** Your objective **
Return every line of the records below word for word, leaving out the pictures.

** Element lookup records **
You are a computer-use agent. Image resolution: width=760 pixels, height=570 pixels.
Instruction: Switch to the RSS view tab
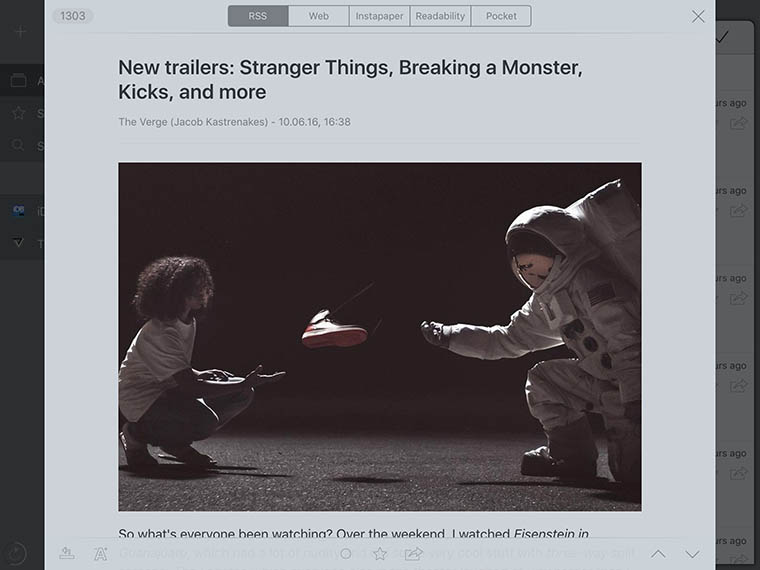pyautogui.click(x=258, y=16)
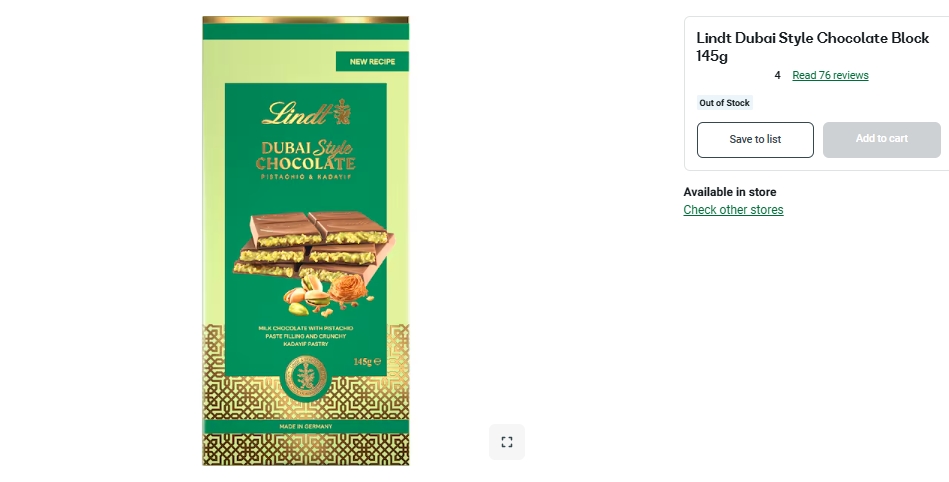Click the greyed-out Add to cart button
Viewport: 949px width, 482px height.
882,140
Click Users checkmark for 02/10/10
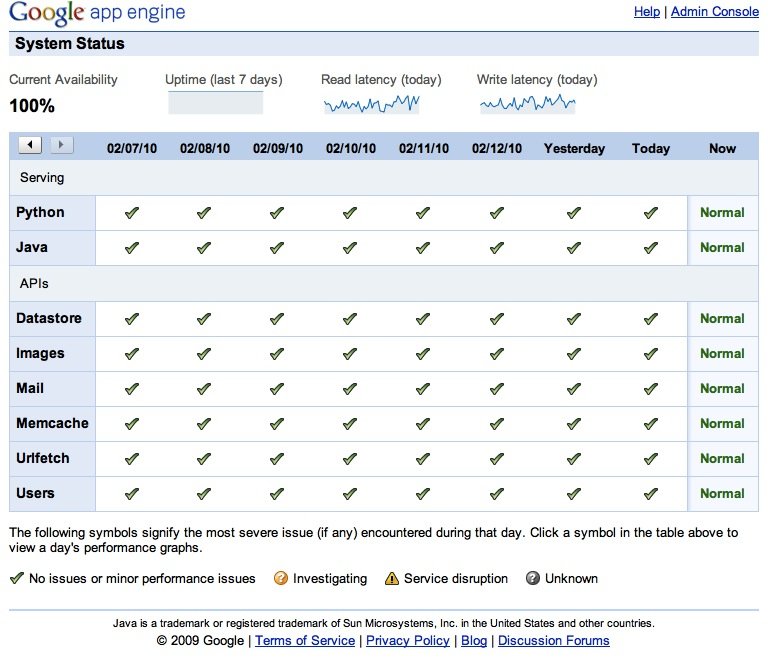This screenshot has height=664, width=774. pyautogui.click(x=350, y=494)
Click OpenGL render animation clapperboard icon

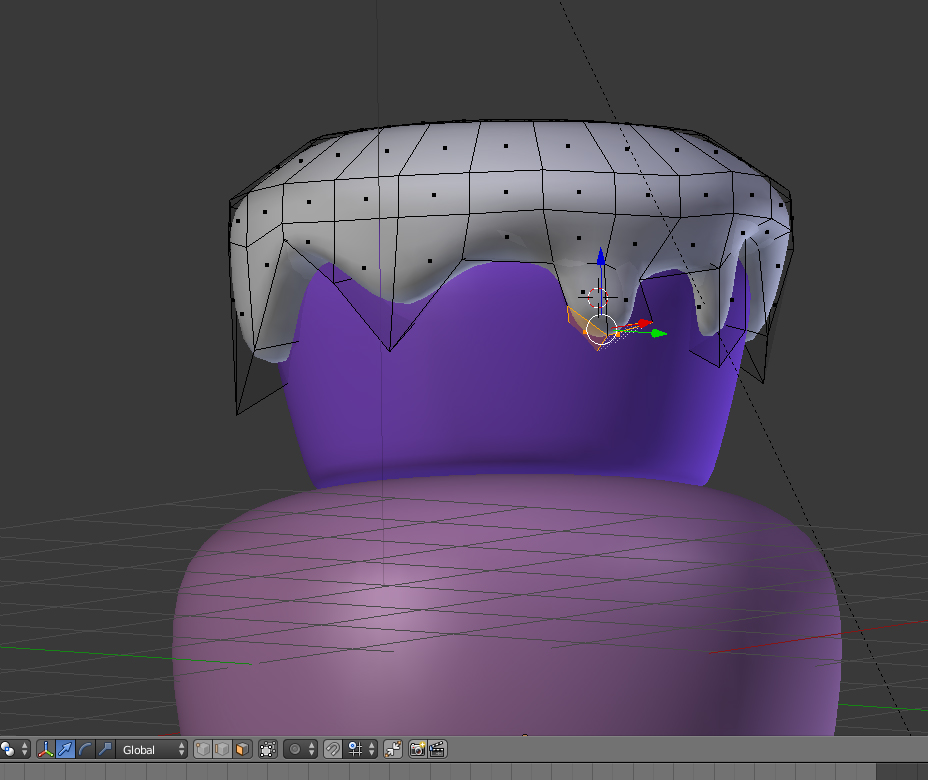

** Solved problem **
You are a computer-use agent. Image resolution: width=760 pixels, height=570 pixels.
Instruction: Switch to the RSS view tab
pyautogui.click(x=258, y=16)
Click the greyed-out Add to cart button
Viewport: 949px width, 482px height.
882,140
Click Users checkmark for 02/10/10
This screenshot has height=664, width=774. pyautogui.click(x=350, y=494)
Click OpenGL render animation clapperboard icon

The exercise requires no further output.